▸ **Exercise brief**
Could you reproduce the material below with every "GUI agent" changed to "screen assistant" and nothing else altered?

▸ **Information given**
>> start

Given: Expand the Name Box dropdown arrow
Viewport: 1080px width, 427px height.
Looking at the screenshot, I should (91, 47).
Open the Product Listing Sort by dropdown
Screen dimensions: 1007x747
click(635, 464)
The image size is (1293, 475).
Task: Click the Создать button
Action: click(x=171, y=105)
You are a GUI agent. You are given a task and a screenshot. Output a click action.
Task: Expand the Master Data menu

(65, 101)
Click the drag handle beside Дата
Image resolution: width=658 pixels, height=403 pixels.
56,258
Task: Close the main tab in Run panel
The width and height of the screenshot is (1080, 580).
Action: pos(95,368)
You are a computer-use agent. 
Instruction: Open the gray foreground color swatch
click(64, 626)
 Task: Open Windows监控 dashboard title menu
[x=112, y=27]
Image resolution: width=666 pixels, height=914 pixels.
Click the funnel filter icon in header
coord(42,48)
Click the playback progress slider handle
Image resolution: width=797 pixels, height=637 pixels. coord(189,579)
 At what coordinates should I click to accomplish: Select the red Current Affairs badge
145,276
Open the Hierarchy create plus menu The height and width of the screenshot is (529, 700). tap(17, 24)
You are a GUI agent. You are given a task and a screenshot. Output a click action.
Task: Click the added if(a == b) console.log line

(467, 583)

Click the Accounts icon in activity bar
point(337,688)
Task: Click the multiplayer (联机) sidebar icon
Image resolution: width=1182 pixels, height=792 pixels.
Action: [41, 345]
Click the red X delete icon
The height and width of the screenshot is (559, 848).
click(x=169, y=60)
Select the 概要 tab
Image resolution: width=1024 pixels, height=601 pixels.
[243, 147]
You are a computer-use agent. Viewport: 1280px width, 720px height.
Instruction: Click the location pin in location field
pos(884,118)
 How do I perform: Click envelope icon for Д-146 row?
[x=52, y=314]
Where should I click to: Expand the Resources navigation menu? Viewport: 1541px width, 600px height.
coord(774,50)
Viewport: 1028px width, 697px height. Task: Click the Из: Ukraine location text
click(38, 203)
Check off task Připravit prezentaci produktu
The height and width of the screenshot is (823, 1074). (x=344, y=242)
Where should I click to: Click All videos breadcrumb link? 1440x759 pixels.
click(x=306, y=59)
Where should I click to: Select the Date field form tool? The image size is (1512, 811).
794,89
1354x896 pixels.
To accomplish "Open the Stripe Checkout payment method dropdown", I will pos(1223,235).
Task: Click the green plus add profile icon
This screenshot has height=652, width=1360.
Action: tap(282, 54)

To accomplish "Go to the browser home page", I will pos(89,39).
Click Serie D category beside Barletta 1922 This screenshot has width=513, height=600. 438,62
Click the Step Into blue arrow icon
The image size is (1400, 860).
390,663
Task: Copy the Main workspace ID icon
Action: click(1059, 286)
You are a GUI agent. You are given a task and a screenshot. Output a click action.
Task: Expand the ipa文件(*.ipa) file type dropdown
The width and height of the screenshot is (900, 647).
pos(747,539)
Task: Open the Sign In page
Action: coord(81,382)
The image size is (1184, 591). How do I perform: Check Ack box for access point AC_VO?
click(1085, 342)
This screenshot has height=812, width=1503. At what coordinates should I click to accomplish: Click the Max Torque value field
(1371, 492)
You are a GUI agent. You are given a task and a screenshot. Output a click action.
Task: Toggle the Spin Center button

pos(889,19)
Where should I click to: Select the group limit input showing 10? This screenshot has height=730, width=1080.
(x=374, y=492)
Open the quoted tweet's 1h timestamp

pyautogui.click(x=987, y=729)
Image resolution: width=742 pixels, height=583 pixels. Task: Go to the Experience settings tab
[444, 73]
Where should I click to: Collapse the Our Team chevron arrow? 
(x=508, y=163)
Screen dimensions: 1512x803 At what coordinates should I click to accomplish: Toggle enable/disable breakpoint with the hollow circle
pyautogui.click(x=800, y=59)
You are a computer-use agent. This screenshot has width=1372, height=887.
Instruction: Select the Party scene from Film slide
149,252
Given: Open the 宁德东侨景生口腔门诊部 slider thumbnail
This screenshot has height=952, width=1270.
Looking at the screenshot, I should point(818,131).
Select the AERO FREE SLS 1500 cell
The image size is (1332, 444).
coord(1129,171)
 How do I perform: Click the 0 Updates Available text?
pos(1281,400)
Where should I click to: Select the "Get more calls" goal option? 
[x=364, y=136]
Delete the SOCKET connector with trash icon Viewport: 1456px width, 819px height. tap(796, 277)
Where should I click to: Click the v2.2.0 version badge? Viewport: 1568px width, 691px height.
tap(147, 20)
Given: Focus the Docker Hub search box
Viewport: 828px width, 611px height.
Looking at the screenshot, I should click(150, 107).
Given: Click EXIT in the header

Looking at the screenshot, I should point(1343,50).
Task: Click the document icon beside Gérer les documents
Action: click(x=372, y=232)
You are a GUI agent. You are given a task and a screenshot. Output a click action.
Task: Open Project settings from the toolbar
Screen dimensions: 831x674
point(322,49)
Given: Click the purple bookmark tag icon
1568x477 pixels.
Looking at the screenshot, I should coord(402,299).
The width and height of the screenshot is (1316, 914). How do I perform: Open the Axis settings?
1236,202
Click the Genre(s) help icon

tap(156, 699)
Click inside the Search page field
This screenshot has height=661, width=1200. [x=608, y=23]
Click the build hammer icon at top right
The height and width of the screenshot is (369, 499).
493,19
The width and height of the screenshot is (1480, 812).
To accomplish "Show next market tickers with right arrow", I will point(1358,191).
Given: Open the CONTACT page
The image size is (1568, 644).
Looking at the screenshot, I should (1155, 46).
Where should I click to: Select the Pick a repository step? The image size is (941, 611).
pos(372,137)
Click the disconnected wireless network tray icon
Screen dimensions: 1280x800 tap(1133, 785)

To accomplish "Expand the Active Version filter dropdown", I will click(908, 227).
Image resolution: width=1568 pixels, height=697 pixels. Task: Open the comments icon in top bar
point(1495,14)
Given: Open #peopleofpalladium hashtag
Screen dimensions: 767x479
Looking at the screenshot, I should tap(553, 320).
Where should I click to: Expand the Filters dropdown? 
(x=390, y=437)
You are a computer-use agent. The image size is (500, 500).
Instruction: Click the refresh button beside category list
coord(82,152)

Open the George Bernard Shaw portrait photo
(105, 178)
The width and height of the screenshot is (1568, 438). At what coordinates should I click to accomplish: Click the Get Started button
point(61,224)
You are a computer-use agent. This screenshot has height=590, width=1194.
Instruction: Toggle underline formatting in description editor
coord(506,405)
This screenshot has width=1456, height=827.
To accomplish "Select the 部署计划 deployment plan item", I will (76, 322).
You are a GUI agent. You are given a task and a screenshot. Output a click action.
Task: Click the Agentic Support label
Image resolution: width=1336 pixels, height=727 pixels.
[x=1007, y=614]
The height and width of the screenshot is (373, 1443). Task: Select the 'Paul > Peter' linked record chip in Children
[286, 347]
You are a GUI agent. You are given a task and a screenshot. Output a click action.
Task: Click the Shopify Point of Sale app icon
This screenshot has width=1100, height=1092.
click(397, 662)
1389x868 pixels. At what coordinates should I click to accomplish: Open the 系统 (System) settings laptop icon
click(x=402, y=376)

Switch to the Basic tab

>> end

▸ **Exercise answer**
Given: Expand the Name Box dropdown arrow
Viewport: 1080px width, 427px height.
Looking at the screenshot, I should (91, 47).
Open the Product Listing Sort by dropdown
Screen dimensions: 1007x747
click(635, 464)
The image size is (1293, 475).
Task: Click the Создать button
Action: click(x=171, y=105)
You are a screen assistant. You are given a task and a screenshot. Output a click action.
Task: Expand the Master Data menu

(65, 101)
Click the drag handle beside Дата
Image resolution: width=658 pixels, height=403 pixels.
56,258
Task: Close the main tab in Run panel
The width and height of the screenshot is (1080, 580).
Action: pos(95,368)
You are a computer-use agent. 
Instruction: Open the gray foreground color swatch
click(64, 626)
 Task: Open Windows监控 dashboard title menu
[x=112, y=27]
Image resolution: width=666 pixels, height=914 pixels.
Click the funnel filter icon in header
coord(42,48)
Click the playback progress slider handle
Image resolution: width=797 pixels, height=637 pixels. coord(189,579)
 At what coordinates should I click to accomplish: Select the red Current Affairs badge
145,276
Open the Hierarchy create plus menu The height and width of the screenshot is (529, 700). tap(17, 24)
You are a screen assistant. You are given a task and a screenshot. Output a click action.
Task: Click the added if(a == b) console.log line

(467, 583)

Click the Accounts icon in activity bar
point(337,688)
Task: Click the multiplayer (联机) sidebar icon
Image resolution: width=1182 pixels, height=792 pixels.
Action: [41, 345]
Click the red X delete icon
The height and width of the screenshot is (559, 848).
click(x=169, y=60)
Select the 概要 tab
Image resolution: width=1024 pixels, height=601 pixels.
[243, 147]
You are a computer-use agent. Viewport: 1280px width, 720px height.
Instruction: Click the location pin in location field
pos(884,118)
 How do I perform: Click envelope icon for Д-146 row?
[x=52, y=314]
Where should I click to: Expand the Resources navigation menu? Viewport: 1541px width, 600px height.
coord(774,50)
Viewport: 1028px width, 697px height. Task: Click the Из: Ukraine location text
click(38, 203)
Check off task Připravit prezentaci produktu
The height and width of the screenshot is (823, 1074). (x=344, y=242)
Where should I click to: Click All videos breadcrumb link? 1440x759 pixels.
click(x=306, y=59)
Where should I click to: Select the Date field form tool? The image size is (1512, 811).
794,89
1354x896 pixels.
To accomplish "Open the Stripe Checkout payment method dropdown", I will pos(1223,235).
Task: Click the green plus add profile icon
This screenshot has height=652, width=1360.
Action: tap(282, 54)

To accomplish "Go to the browser home page", I will pos(89,39).
Click Serie D category beside Barletta 1922 This screenshot has width=513, height=600. 438,62
Click the Step Into blue arrow icon
The image size is (1400, 860).
390,663
Task: Copy the Main workspace ID icon
Action: click(1059, 286)
You are a screen assistant. You are given a task and a screenshot. Output a click action.
Task: Expand the ipa文件(*.ipa) file type dropdown
The width and height of the screenshot is (900, 647).
pos(747,539)
Task: Open the Sign In page
Action: coord(81,382)
The image size is (1184, 591). How do I perform: Check Ack box for access point AC_VO?
click(1085, 342)
This screenshot has height=812, width=1503. At what coordinates should I click to accomplish: Click the Max Torque value field
(1371, 492)
You are a screen assistant. You are given a task and a screenshot. Output a click action.
Task: Toggle the Spin Center button

pos(889,19)
Where should I click to: Select the group limit input showing 10? This screenshot has height=730, width=1080.
(x=374, y=492)
Open the quoted tweet's 1h timestamp

pyautogui.click(x=987, y=729)
Image resolution: width=742 pixels, height=583 pixels. Task: Go to the Experience settings tab
[444, 73]
Where should I click to: Collapse the Our Team chevron arrow? 
(x=508, y=163)
Screen dimensions: 1512x803 At what coordinates should I click to accomplish: Toggle enable/disable breakpoint with the hollow circle
pyautogui.click(x=800, y=59)
You are a computer-use agent. This screenshot has width=1372, height=887.
Instruction: Select the Party scene from Film slide
149,252
Given: Open the 宁德东侨景生口腔门诊部 slider thumbnail
This screenshot has height=952, width=1270.
Looking at the screenshot, I should point(818,131).
Select the AERO FREE SLS 1500 cell
The image size is (1332, 444).
coord(1129,171)
 How do I perform: Click the 0 Updates Available text?
pos(1281,400)
Where should I click to: Select the "Get more calls" goal option? 
[x=364, y=136]
Delete the SOCKET connector with trash icon Viewport: 1456px width, 819px height. tap(796, 277)
Where should I click to: Click the v2.2.0 version badge? Viewport: 1568px width, 691px height.
tap(147, 20)
Given: Focus the Docker Hub search box
Viewport: 828px width, 611px height.
Looking at the screenshot, I should click(150, 107).
Given: Click EXIT in the header

Looking at the screenshot, I should point(1343,50).
Task: Click the document icon beside Gérer les documents
Action: click(x=372, y=232)
You are a screen assistant. You are given a task and a screenshot. Output a click action.
Task: Open Project settings from the toolbar
Screen dimensions: 831x674
point(322,49)
Given: Click the purple bookmark tag icon
1568x477 pixels.
Looking at the screenshot, I should coord(402,299).
The width and height of the screenshot is (1316, 914). How do I perform: Open the Axis settings?
1236,202
Click the Genre(s) help icon

tap(156, 699)
Click inside the Search page field
This screenshot has height=661, width=1200. [x=608, y=23]
Click the build hammer icon at top right
The height and width of the screenshot is (369, 499).
493,19
The width and height of the screenshot is (1480, 812).
To accomplish "Show next market tickers with right arrow", I will point(1358,191).
Given: Open the CONTACT page
The image size is (1568, 644).
Looking at the screenshot, I should (1155, 46).
Where should I click to: Select the Pick a repository step? The image size is (941, 611).
pos(372,137)
Click the disconnected wireless network tray icon
Screen dimensions: 1280x800 tap(1133, 785)

To accomplish "Expand the Active Version filter dropdown", I will click(908, 227).
Image resolution: width=1568 pixels, height=697 pixels. Task: Open the comments icon in top bar
point(1495,14)
Given: Open #peopleofpalladium hashtag
Screen dimensions: 767x479
Looking at the screenshot, I should tap(553, 320).
Where should I click to: Expand the Filters dropdown? 
(x=390, y=437)
You are a computer-use agent. The image size is (500, 500).
Instruction: Click the refresh button beside category list
coord(82,152)

Open the George Bernard Shaw portrait photo
(105, 178)
The width and height of the screenshot is (1568, 438). At what coordinates should I click to accomplish: Click the Get Started button
point(61,224)
You are a computer-use agent. This screenshot has height=590, width=1194.
Instruction: Toggle underline formatting in description editor
coord(506,405)
This screenshot has width=1456, height=827.
To accomplish "Select the 部署计划 deployment plan item", I will (76, 322).
You are a screen assistant. You are given a task and a screenshot. Output a click action.
Task: Click the Agentic Support label
Image resolution: width=1336 pixels, height=727 pixels.
[x=1007, y=614]
The height and width of the screenshot is (373, 1443). Task: Select the 'Paul > Peter' linked record chip in Children
[286, 347]
You are a screen assistant. You are given a task and a screenshot. Output a click action.
Task: Click the Shopify Point of Sale app icon
This screenshot has width=1100, height=1092.
click(397, 662)
1389x868 pixels. At what coordinates should I click to accomplish: Open the 系统 (System) settings laptop icon
click(x=402, y=376)

Switch to the Basic tab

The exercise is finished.